I bought 3 of these today to plant in sunny backyard central. My first day rating is positive - they are so cute! But I'm a tad worried about their fate in my hands for two reasons:
1) I'm putting them into spots recently vacated by a maple and 2 dogwoods that passed on to greener pastures. Sigh. Not yet sure why they croaked so fast...? Really hope I'm not sentencing the new guys to death row!
2) I am a bit concerned that our summers in my part of Georgia might be too hot. Glad to see I'm not the only one trying them out in the warmer zones. My fingers are crossed. I'd love to decorate these cool little trees at Christmas time!


On Sep 1, 2004, zeny from San Juan, PR wrote:

I live in San Juan, Puerto Rico and I Purchased this tree in Virginia and brought it to Puerto Rico and I thought it was going to die but to my surprise in doing excellent in 4 months that I have it here. Actually it looks more dense now and with more live. The tree is doing excellent and I have it in front of my house where it gets direct sun from the tropical island I life in for 5 hours a day when the sun changes direction. I do pour water twice a day to maintain a humid soil. I am in zone 11.

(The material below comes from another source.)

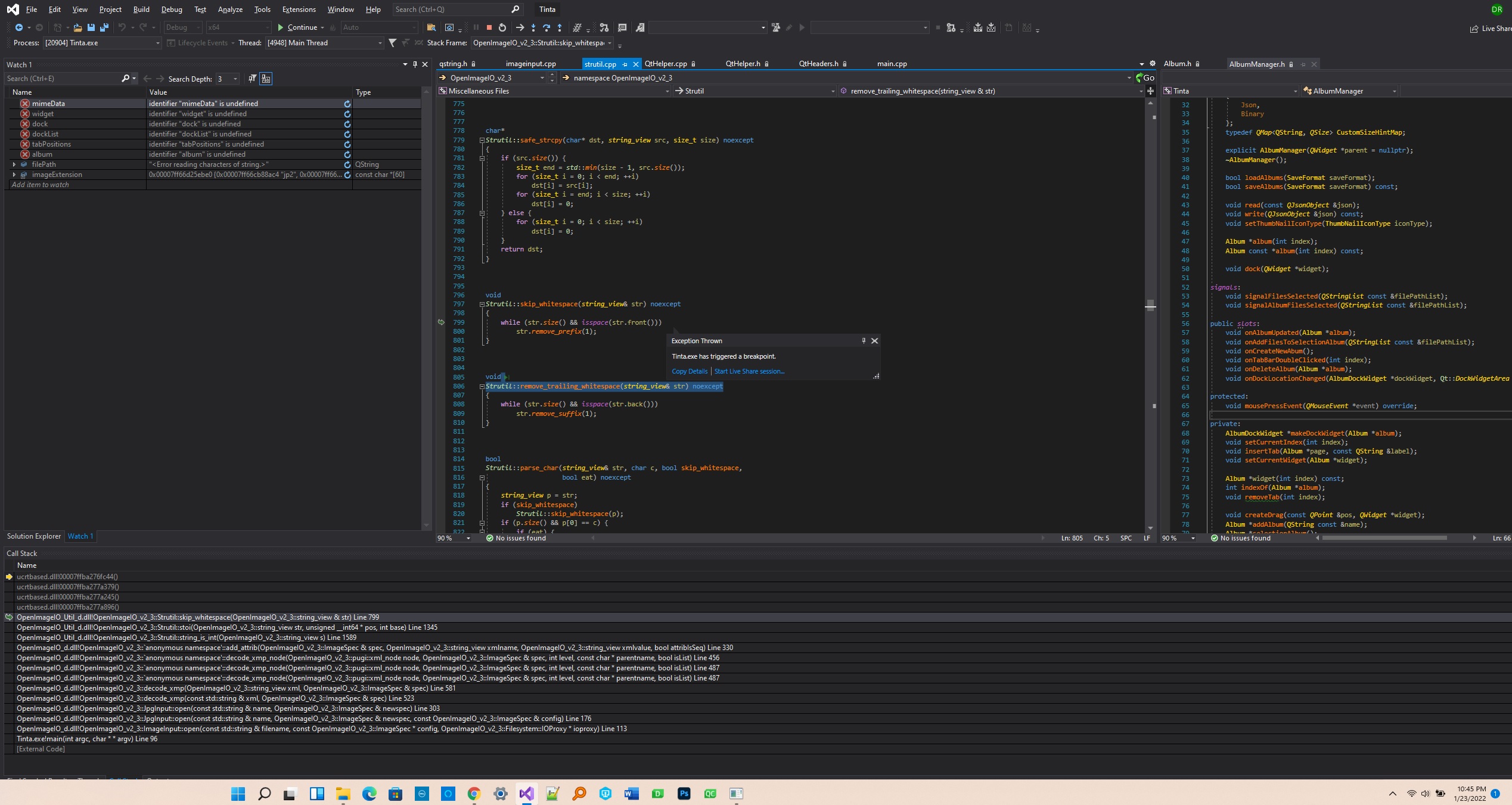Open the Thread selection dropdown
The height and width of the screenshot is (805, 1512).
pos(380,42)
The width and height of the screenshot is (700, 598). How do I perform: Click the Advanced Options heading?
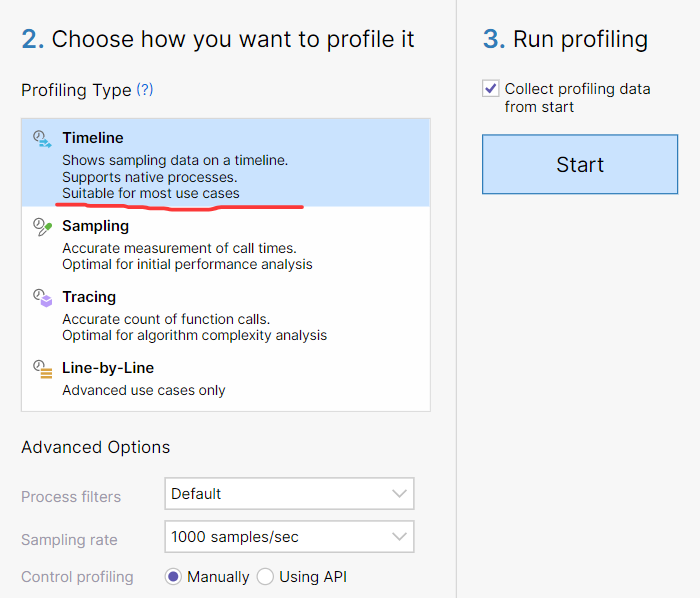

On Jul 28, 2004, mikey12302 from Santa Ana, CA wrote:

I live in Zone 10 (Southern California) and would like to hear about anyones experiences with the Dwarf Alberta Spruce in this area.


On Jun 10, 2004, stevenova from Newcastle,
United Kingdom (Zone 8a) wrote:

The only problem with this plant (at least here in the Uk) is that it, along with a number of other spruces is very prone to attack by two agents. One is a tiny species of Aphid and the other (in hot dry summers) is a spider mite. Both can defoliate the plant over a period of months without attention.


On May 1, 2004, branka from Hobart, IN (Zone 5a) wrote:

I love these evergreens. The size and shape is perfect, it's a must have in my garden.


On Feb 17, 2004, pakang from Joliet, IL wrote:

Very soft-textured in comparison to most other evergreens. Requires virtually no trimming at all; maintains its shape naturally. Grows only an inch-or-two a year, so it's a good choice for planting near buildings where other shrubs or small trees may grow too large.


On Jan 28, 2003, vroomp from Marietta, GA (Zone 7a) wrote:

This plant is a must for every winter garden. Slow growing, these trees take 10-15 years to get over 6'. Ideal for containers or as a specimen in rock gardens, I have used these in several landscaping projects over the past 4 years and have yet to lose a plant.They seem to prefer semi-moist rich soil.